Instructor: Dr. Stephan Quarles holds a PhD in Systematic and Philosophical theology from the Graduate Theological Union in Berkeley, Ca. He specializes in the intersections of 20th century philosophy with systematic theology, particularly the cross and apophatic theology. He lives in Central Illinois with his wife and child.
What We Believe: Anglican Theology
It has become rather commonplace to suppose that Anglican Christians care mostly about liturgy and not very much about theology. That’s not true! Anglican traditions exhibit a rich and diverse history of theological reflection. Anglicans have always insisted that that how Christians think and talk about God makes a critical difference in what Christians believe. As the product of a living tradition, Anglican theology is in constant and evolving dialogue with the diverse contexts in which it takes shape. In this course we will explore our theological roots in the Anglican tradition and will engage the tradition from the perspectives we bring to the conversation as we explore some of the major figures in Anglican theology like Richard Hooker, F. D.Maurice and William Temple. We will wrestle together with how we approach creation, incarnation, the Church’s sacraments and some of the contemporary issues that have concerned Anglicans, both in our own setting and around the world. And we will explore together how and why theology matters.

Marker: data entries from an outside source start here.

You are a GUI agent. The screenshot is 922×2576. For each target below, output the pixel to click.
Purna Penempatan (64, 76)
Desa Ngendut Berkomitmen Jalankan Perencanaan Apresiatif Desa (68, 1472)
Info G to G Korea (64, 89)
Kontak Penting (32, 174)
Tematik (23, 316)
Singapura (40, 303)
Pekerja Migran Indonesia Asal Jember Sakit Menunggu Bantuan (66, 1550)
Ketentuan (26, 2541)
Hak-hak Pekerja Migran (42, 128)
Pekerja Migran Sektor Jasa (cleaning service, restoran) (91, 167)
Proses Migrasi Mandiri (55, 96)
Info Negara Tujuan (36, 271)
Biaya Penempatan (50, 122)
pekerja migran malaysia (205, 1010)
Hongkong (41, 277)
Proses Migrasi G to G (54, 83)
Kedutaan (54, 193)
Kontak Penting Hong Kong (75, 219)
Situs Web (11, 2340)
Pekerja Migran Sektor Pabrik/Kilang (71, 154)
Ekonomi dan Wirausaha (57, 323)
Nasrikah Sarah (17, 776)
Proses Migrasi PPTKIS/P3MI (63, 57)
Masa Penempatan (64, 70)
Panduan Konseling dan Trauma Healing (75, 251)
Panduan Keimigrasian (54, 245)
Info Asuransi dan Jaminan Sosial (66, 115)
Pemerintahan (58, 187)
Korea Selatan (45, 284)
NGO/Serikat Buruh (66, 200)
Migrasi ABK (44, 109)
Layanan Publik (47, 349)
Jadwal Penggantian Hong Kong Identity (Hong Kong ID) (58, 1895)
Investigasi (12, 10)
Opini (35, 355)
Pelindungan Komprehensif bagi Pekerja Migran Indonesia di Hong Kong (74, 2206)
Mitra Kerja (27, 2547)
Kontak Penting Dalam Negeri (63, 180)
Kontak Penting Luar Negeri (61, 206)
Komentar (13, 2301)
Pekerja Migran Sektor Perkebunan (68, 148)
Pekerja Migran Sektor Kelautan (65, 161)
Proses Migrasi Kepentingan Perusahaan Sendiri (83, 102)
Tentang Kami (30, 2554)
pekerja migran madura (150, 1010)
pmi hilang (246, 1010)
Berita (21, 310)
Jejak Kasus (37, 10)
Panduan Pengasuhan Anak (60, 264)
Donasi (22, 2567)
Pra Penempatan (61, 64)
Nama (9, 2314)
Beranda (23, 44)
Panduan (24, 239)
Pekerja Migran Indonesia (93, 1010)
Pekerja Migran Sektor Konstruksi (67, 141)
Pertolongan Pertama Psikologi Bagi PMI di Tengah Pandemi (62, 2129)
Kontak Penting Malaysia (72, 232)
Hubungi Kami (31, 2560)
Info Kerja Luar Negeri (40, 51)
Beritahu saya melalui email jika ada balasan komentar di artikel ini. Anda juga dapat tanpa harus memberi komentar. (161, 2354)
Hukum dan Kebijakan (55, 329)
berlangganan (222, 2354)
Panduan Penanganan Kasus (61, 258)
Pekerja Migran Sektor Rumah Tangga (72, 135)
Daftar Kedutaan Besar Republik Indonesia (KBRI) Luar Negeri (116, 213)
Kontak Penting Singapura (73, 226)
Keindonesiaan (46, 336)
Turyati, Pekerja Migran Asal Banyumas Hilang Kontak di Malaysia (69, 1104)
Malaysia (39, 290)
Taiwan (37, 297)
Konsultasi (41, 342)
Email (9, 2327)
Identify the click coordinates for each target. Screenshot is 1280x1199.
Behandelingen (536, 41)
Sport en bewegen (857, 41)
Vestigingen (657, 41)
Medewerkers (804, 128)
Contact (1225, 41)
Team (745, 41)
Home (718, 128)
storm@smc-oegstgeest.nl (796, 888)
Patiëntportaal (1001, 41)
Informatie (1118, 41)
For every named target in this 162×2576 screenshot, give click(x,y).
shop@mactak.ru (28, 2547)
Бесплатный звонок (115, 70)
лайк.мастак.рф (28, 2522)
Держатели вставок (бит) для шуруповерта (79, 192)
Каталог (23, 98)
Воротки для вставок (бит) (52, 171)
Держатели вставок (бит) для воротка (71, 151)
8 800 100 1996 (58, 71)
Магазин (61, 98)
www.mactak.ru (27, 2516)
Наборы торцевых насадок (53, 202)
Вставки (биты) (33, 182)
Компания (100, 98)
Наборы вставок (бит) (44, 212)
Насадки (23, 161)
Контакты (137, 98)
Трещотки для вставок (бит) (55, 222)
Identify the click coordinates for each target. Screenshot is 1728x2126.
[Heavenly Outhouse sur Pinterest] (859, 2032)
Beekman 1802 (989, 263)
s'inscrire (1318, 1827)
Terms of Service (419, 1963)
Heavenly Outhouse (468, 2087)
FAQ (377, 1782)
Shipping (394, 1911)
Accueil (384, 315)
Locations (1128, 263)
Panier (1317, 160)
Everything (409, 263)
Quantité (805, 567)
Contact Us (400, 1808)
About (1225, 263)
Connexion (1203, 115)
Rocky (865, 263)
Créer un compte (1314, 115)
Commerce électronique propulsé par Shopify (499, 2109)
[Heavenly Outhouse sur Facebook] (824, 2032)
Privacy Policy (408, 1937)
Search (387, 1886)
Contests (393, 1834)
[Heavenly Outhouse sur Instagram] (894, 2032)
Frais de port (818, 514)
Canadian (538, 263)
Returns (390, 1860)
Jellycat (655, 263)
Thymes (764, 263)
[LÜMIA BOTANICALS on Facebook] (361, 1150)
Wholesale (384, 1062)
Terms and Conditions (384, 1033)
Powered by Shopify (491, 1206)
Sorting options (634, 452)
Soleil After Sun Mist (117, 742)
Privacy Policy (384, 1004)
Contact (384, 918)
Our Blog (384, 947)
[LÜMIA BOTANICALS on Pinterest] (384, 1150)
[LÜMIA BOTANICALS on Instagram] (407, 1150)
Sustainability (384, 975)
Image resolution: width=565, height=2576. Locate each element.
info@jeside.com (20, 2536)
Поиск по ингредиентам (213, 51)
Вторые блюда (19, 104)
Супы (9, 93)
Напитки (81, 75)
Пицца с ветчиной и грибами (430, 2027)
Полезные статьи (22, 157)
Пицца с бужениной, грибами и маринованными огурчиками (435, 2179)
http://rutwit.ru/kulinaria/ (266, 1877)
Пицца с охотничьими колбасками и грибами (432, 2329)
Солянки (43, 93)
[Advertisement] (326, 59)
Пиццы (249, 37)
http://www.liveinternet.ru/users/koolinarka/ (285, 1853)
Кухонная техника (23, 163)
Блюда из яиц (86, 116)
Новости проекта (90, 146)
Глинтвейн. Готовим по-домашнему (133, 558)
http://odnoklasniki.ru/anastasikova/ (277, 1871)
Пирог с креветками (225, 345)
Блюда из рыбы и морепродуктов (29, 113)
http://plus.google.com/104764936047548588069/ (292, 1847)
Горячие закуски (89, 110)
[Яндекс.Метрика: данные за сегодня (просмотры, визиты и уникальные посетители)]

Instructor: Dr. John Kater studied at Columbia University, the General Theological Seminary and McGill University in Montreal. He has served as a parish priest in the US as well as the Education Officer in Panama. In 1990 he joined the faculty of CDSP as Professor of Ministry Development and was the director of CALL for its first ten years. Officially retired, John continues to teach at CDSP in the fall semester as Professor Emeritus. Each spring he serves as Visiting Professor at Ming Hua Theological College in Hong Kong.